### [GIVEN RECORDS]
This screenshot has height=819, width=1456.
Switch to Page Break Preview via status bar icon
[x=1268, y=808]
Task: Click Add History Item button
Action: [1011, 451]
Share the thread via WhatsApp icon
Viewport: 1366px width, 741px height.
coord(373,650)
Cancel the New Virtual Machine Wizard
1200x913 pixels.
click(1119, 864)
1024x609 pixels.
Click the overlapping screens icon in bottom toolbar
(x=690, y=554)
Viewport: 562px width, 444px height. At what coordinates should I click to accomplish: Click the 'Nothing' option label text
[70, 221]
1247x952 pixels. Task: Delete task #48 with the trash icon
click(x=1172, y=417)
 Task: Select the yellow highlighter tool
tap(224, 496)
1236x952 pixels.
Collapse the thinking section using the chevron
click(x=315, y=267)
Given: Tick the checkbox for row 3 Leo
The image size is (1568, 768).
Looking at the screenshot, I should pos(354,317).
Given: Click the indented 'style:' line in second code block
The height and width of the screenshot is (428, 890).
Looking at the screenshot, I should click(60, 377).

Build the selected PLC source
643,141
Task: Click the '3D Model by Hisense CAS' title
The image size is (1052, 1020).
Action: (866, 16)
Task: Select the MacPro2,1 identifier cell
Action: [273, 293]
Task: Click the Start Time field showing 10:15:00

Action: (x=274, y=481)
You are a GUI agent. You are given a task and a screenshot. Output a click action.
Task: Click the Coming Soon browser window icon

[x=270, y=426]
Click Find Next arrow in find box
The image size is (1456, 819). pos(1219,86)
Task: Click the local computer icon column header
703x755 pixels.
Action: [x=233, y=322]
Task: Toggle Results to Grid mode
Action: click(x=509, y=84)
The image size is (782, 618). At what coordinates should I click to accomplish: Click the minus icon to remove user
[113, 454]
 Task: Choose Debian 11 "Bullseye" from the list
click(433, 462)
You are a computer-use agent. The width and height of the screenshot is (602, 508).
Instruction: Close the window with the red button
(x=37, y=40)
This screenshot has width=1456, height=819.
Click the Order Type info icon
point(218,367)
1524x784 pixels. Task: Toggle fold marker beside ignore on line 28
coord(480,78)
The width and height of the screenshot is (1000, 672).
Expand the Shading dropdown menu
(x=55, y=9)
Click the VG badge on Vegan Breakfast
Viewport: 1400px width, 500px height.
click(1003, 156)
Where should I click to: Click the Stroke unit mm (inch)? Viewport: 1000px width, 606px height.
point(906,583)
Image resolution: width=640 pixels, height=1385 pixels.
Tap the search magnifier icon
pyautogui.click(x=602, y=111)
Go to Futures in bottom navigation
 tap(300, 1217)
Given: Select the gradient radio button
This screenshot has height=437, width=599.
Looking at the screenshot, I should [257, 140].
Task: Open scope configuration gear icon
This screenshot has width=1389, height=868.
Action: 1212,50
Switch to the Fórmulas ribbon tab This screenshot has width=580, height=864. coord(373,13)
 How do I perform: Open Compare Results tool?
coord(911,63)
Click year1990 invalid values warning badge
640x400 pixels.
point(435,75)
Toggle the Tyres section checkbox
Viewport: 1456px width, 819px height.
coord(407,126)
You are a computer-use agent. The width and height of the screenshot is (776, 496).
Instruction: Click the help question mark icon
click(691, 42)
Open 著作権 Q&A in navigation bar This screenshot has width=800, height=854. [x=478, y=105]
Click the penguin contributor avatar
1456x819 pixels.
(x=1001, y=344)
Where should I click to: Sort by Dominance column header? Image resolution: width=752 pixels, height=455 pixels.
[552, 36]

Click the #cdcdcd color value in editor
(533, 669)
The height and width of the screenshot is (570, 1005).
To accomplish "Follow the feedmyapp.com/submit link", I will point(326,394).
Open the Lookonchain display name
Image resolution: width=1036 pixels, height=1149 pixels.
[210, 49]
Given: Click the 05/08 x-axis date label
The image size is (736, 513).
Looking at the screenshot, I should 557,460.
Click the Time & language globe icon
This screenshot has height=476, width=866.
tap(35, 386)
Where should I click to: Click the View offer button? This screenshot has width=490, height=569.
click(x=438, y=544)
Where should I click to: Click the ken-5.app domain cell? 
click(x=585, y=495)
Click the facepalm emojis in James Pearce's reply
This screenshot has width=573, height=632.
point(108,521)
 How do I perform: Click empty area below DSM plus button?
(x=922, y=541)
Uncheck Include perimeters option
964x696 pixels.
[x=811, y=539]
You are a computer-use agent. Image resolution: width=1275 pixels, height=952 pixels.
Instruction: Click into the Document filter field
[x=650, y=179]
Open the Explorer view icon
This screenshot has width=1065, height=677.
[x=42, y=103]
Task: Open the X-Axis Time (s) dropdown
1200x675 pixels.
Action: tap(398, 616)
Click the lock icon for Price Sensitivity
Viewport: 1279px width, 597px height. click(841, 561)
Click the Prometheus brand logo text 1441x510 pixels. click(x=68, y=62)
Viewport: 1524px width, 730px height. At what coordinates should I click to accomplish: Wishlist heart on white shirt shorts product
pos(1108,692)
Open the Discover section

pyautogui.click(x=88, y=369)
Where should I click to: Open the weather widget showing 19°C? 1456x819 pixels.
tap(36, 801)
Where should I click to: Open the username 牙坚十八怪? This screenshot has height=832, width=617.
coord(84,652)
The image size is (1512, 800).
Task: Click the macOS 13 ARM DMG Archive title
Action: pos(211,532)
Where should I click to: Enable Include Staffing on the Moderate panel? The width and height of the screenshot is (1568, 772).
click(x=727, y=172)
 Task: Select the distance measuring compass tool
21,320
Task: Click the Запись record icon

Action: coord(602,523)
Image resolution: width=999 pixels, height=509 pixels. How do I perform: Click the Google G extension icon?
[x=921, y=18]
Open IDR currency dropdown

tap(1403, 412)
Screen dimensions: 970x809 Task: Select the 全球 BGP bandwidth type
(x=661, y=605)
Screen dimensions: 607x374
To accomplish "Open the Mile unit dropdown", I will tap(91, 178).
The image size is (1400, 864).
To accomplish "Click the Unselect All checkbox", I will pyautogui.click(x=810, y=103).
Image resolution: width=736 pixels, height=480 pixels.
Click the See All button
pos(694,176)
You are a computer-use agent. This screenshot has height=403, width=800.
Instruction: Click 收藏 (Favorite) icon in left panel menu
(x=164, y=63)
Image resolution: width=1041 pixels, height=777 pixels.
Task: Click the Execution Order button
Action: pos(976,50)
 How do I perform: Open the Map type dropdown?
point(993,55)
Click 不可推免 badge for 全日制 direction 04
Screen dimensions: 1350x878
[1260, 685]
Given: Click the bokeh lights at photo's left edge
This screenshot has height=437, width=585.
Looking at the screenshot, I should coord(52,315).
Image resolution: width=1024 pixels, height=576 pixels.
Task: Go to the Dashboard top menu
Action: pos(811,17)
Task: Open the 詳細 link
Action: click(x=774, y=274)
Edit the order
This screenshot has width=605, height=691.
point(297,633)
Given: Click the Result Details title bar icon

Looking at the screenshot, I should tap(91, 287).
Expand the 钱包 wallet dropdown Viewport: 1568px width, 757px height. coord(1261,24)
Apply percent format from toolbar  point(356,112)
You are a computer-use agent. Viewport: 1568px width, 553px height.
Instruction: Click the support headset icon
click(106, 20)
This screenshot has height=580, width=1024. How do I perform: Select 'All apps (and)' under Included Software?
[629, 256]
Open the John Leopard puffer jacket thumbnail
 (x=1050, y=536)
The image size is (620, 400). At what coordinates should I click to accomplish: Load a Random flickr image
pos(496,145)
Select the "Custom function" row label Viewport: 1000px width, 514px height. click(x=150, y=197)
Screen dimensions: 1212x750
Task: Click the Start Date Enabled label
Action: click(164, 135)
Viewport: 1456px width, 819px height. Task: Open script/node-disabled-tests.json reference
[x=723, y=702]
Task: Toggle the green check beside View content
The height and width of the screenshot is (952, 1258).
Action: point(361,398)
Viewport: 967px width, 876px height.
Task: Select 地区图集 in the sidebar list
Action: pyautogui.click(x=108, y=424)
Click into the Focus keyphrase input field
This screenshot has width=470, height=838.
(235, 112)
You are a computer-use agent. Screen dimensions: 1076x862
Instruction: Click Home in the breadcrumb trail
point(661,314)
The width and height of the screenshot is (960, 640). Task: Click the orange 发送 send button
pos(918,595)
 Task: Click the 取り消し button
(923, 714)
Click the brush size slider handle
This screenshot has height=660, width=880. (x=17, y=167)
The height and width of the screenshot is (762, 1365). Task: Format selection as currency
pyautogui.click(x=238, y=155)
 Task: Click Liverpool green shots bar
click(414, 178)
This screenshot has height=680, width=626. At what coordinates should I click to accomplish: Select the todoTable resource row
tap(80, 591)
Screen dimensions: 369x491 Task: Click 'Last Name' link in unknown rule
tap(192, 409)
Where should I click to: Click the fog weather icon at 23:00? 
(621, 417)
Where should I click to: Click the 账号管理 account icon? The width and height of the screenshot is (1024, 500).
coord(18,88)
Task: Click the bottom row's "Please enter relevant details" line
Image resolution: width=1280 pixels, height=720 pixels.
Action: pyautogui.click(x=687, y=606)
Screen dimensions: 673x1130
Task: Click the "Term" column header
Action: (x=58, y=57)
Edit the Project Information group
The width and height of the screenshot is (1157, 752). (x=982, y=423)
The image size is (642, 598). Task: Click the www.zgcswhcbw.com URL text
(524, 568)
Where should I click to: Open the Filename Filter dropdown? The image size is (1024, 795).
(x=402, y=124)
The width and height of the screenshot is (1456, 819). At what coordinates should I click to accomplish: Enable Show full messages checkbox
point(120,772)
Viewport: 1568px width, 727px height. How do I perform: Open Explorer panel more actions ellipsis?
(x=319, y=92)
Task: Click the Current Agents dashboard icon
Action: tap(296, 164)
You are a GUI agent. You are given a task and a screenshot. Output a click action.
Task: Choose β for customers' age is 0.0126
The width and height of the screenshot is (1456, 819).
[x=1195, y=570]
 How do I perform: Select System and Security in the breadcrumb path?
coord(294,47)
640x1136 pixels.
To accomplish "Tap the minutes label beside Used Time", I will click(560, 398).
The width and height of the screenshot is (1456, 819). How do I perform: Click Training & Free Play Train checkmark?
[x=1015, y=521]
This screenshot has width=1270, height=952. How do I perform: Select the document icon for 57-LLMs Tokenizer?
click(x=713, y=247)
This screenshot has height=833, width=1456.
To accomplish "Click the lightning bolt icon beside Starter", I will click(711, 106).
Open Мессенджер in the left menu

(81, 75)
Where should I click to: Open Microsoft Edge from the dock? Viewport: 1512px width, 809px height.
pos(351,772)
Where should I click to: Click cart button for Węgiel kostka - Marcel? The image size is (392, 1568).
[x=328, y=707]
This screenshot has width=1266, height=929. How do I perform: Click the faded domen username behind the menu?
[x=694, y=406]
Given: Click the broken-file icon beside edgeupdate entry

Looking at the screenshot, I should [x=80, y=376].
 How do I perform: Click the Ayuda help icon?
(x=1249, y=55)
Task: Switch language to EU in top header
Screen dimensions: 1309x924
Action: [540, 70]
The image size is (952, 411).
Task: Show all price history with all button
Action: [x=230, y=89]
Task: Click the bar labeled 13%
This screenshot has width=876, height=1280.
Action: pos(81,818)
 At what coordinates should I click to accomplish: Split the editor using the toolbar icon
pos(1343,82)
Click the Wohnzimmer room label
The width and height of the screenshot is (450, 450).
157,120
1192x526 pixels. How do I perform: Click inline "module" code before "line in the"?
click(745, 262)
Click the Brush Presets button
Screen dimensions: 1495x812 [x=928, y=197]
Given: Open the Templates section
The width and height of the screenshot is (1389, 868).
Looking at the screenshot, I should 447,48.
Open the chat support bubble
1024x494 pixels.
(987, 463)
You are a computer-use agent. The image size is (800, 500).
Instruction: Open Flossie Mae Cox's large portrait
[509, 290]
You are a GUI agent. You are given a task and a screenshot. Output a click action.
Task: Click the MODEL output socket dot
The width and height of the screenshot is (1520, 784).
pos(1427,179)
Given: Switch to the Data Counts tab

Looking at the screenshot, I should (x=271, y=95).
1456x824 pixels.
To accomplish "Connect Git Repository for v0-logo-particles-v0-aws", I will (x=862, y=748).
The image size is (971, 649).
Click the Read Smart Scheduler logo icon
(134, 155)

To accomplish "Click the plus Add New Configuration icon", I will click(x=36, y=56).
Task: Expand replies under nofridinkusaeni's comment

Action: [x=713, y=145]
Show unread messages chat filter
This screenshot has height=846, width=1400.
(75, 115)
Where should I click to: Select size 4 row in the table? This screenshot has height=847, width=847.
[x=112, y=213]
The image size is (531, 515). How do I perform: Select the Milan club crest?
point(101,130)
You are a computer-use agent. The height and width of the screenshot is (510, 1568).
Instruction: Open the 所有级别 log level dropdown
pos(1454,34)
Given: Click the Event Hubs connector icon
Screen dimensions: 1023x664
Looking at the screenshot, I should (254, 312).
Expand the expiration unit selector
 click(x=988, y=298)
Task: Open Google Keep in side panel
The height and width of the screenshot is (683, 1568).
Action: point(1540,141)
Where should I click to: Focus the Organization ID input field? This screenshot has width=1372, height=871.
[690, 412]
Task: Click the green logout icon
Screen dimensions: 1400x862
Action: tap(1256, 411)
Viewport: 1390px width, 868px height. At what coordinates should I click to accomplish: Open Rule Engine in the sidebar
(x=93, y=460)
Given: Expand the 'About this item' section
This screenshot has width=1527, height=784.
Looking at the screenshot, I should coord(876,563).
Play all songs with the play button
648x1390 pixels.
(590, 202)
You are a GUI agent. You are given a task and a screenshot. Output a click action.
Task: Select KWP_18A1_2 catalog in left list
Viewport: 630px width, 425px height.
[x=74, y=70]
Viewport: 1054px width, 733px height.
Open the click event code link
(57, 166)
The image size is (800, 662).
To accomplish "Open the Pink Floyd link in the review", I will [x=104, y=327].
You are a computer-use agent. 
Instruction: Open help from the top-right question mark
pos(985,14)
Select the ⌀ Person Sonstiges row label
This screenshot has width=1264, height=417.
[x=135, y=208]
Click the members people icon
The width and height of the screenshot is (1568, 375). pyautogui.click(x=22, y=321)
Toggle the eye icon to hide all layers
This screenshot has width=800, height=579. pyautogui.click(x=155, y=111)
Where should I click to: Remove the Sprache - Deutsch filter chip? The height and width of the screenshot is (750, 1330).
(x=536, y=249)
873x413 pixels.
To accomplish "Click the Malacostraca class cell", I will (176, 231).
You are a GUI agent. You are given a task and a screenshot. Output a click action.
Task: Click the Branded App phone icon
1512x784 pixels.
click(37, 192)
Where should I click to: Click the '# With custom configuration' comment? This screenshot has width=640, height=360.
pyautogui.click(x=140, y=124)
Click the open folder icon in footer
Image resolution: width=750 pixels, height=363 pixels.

### [SET PROBLEM]
Can you arrange the lines starting with the line containing "The image size is (971, 649)." and going on through the line containing "Action: [x=713, y=145]" as a two-column CSV with the headers request and answer? Use one row per request, put each field in quotes, and replace line breaks with spaces.

### [WRITTEN RESPONSE]
request,answer
"The image size is (971, 649). Click the Read Smart Scheduler logo icon","(134, 155)"
"To accomplish ""Click the plus Add New Configuration icon"",","I will click(x=36, y=56)."
"Task: Expand replies under nofridinkusaeni's comment","Action: [x=713, y=145]"